Optimizers
ADCME provides a rich class of optimizers and acceleration techniques for conducting inverse modeling. The programming model also allows for easily extending ADCME with customer optimizers. In this section, we show how to take advantage of the built-in optimization library by showing how to solve an inverse problem–estimating the diffusivity coefficient of a Poisson equation from sparse observations–using different kinds of optimization techniques.

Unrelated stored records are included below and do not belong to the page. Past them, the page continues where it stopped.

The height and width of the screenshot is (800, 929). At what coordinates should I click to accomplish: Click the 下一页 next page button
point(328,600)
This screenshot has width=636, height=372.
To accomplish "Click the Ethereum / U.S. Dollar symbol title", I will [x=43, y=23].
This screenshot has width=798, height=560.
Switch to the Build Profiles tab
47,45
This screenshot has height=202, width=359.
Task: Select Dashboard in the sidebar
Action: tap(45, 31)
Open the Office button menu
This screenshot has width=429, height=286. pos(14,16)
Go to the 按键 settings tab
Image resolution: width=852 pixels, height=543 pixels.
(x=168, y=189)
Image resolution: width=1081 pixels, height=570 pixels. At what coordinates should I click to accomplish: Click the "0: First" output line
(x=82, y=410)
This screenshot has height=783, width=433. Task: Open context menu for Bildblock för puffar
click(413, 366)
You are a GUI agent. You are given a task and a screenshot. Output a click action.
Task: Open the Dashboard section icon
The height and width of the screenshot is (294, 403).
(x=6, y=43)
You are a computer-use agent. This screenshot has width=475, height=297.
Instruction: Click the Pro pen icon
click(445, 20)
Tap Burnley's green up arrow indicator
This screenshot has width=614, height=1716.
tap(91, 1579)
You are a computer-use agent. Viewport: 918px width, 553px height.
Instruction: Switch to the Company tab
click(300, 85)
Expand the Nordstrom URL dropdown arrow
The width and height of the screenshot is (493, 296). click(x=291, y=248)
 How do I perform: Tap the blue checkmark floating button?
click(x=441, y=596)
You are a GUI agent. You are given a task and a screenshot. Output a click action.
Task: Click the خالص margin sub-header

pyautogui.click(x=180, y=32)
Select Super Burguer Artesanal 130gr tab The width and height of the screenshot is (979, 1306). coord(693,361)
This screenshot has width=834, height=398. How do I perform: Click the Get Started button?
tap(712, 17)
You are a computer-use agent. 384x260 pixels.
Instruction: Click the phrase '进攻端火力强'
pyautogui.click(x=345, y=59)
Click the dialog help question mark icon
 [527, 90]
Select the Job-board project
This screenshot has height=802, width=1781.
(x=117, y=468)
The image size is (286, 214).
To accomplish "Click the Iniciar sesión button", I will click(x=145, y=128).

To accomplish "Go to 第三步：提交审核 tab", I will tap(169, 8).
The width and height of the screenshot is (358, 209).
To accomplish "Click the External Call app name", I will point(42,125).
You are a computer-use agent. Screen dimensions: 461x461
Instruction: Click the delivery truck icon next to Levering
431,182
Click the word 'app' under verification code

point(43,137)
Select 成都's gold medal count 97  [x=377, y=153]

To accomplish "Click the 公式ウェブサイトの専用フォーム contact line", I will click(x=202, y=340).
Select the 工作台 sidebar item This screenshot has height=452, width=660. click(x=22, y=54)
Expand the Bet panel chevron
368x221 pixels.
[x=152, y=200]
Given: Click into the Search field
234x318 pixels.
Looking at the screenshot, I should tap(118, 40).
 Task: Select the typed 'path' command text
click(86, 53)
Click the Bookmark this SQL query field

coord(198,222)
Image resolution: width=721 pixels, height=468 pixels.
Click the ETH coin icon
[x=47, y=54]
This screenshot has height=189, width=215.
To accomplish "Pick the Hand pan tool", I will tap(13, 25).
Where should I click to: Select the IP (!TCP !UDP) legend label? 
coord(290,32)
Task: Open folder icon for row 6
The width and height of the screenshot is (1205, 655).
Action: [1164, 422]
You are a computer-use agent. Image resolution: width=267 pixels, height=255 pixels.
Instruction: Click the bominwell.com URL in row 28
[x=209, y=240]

Solving an Inverse Problem using L-BFGS optimizer
Consider the Poisson equation in 2D:
\[\begin{aligned} \nabla \cdot (\kappa (x,y)\nabla u(x,y)) &= f(x) & (x,y) \in \Omega\\ u(x,y) &=0 & (x,y)\in \partial \Omega \end{aligned}\tag{1}\]
Here $\Omega$ is a L-shaped domain, which can be loaded using meshread
.
\[f(x,y) = -\sin\left(20\pi y+\frac{\pi}{8}\right)\]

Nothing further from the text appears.